PROBLEM: Every record here must be copied exactly, except for the images it holds.

Saved data entries:
※
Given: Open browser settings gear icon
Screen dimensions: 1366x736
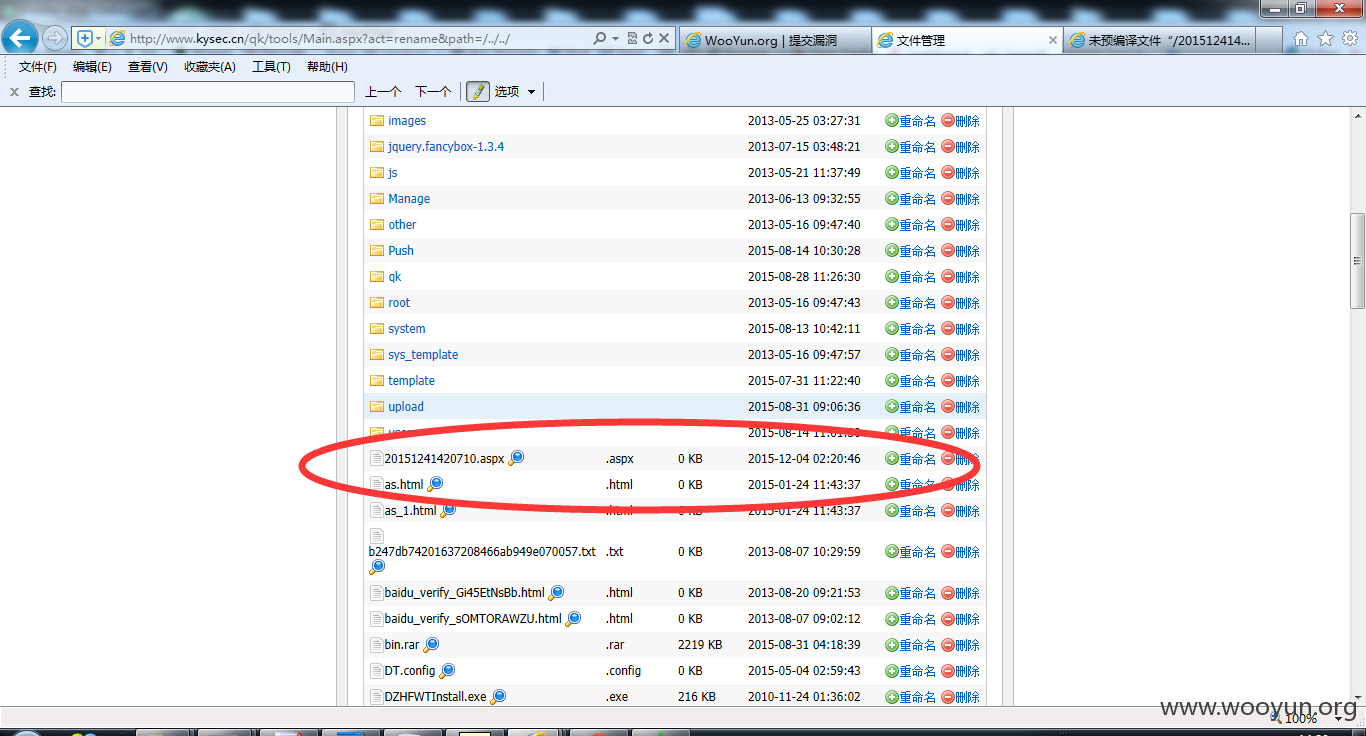Looking at the screenshot, I should point(1350,39).
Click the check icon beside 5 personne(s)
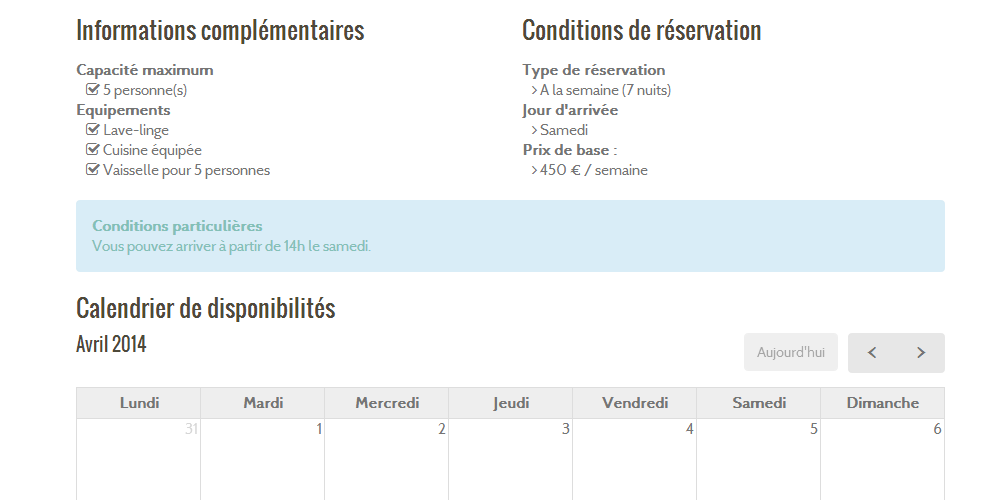1000x500 pixels. tap(92, 89)
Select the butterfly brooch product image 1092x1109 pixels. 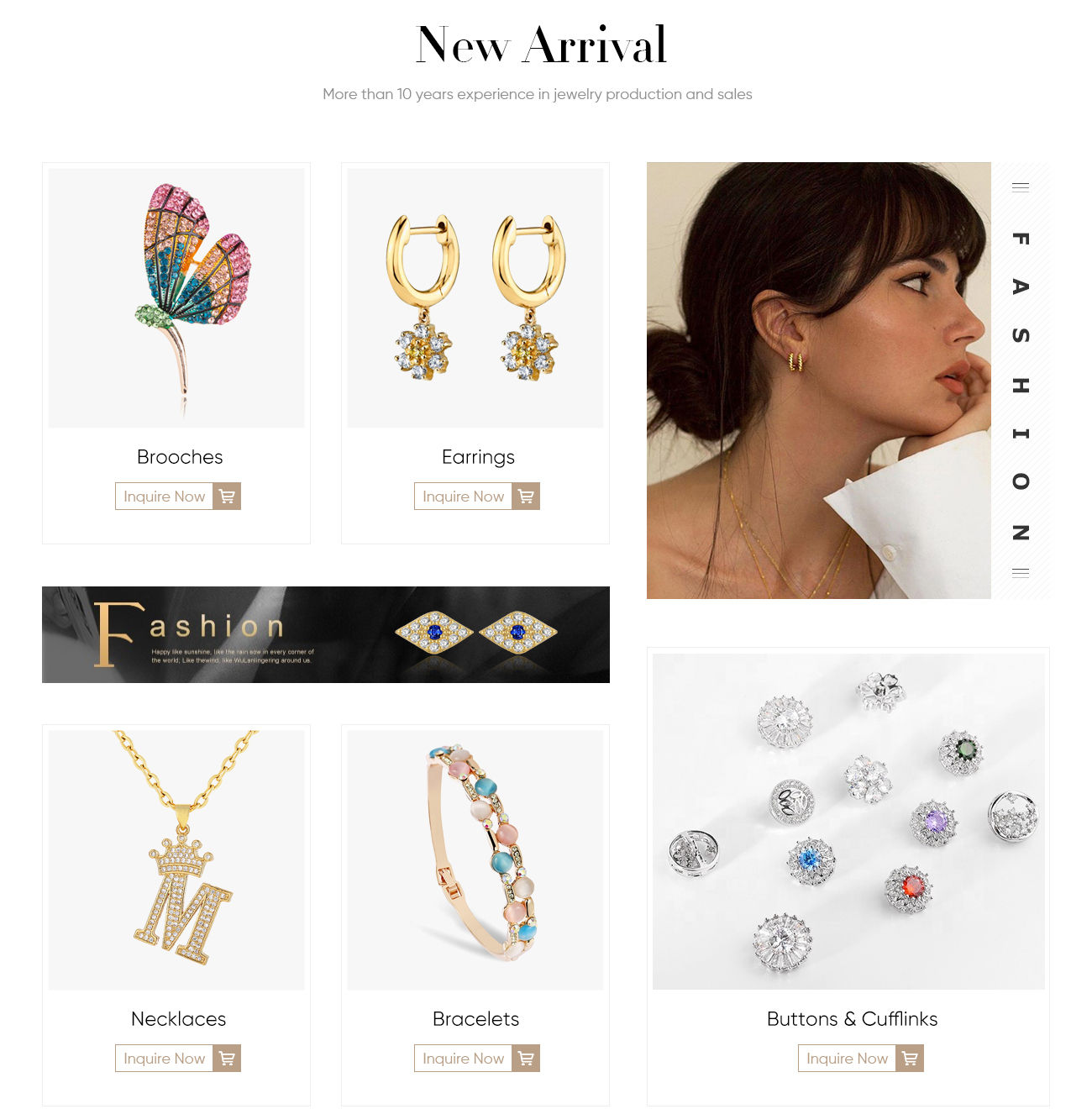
※
ANSWER TO THIS TASK:
Given: Open browser settings gear icon
Screen dimensions: 1366x736
Looking at the screenshot, I should point(1350,39).
Click the check icon beside 5 personne(s)
1000x500 pixels. tap(92, 89)
Select the butterfly brooch product image 1092x1109 pixels. 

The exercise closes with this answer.